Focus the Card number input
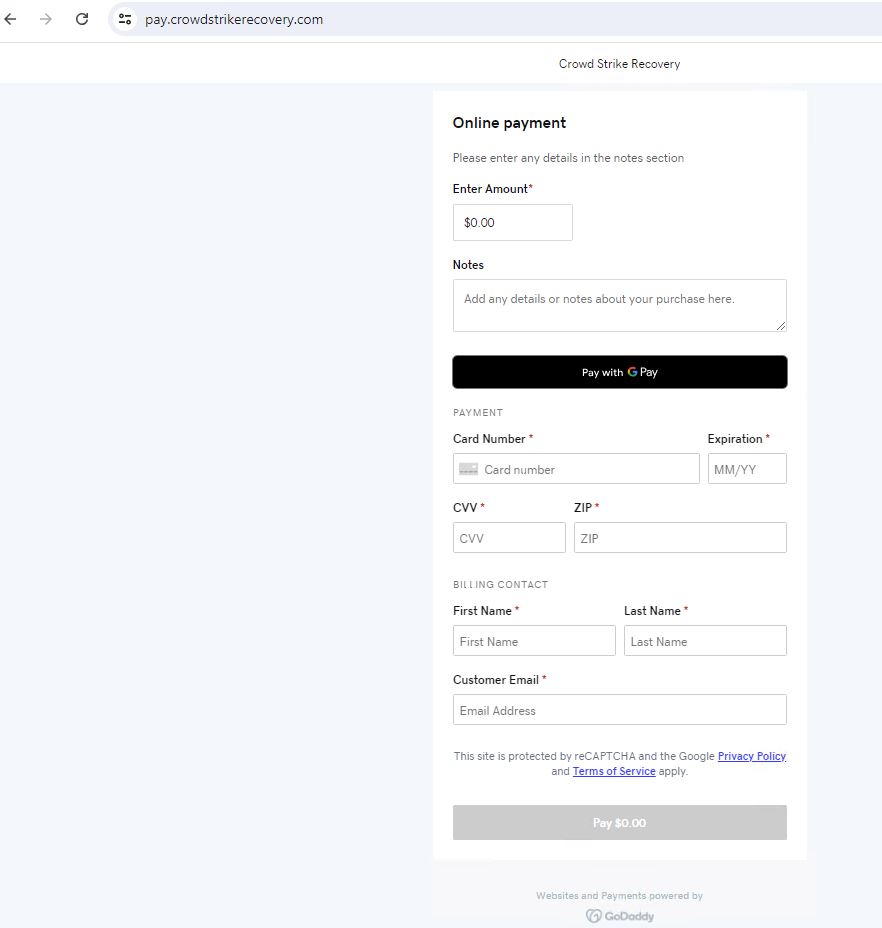(x=588, y=469)
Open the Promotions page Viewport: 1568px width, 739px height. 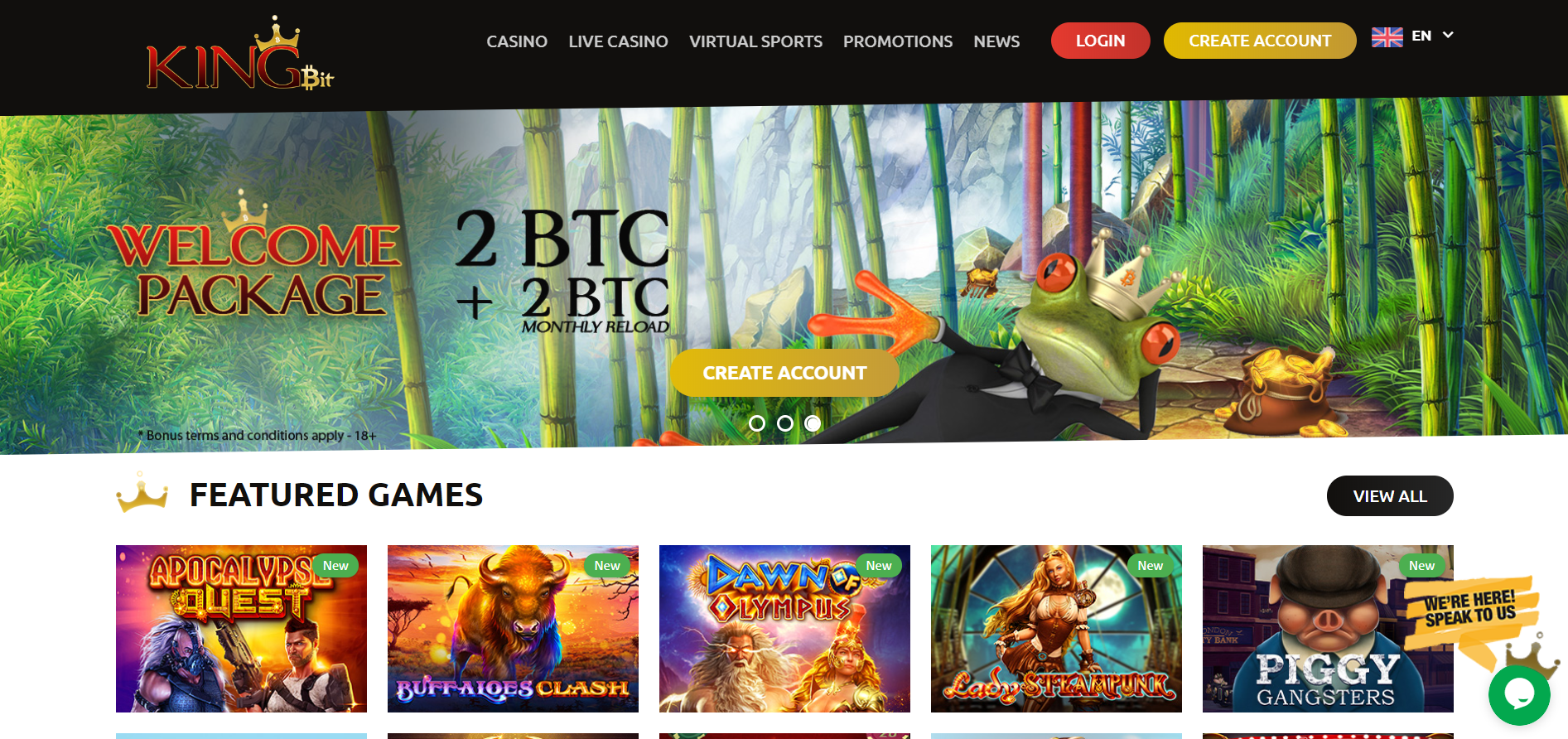coord(898,41)
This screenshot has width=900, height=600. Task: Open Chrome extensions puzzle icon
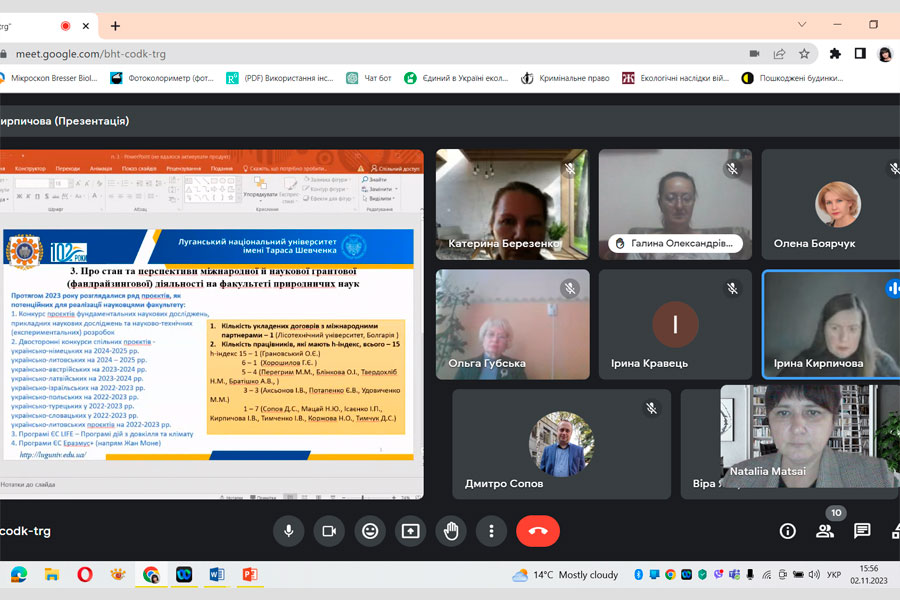835,54
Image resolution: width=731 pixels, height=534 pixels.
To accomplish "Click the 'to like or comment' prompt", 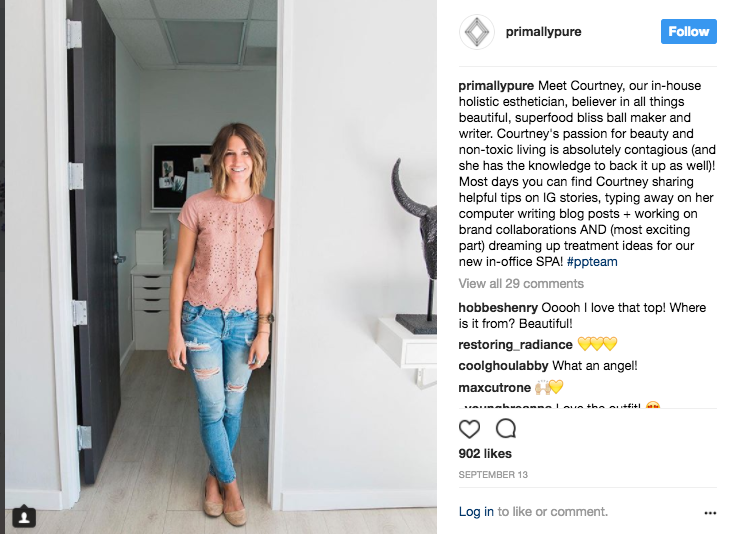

### ABOUT THIS EXERCISE
Copy out, without any pictures, the lines of the records above from the one containing "This screenshot has" through the final line, both ends included.

### OUTPUT OF THE TASK
This screenshot has width=900, height=600. Task: Open Chrome extensions puzzle icon
835,54
Image resolution: width=731 pixels, height=534 pixels.
To accomplish "Click the 'to like or comment' prompt", 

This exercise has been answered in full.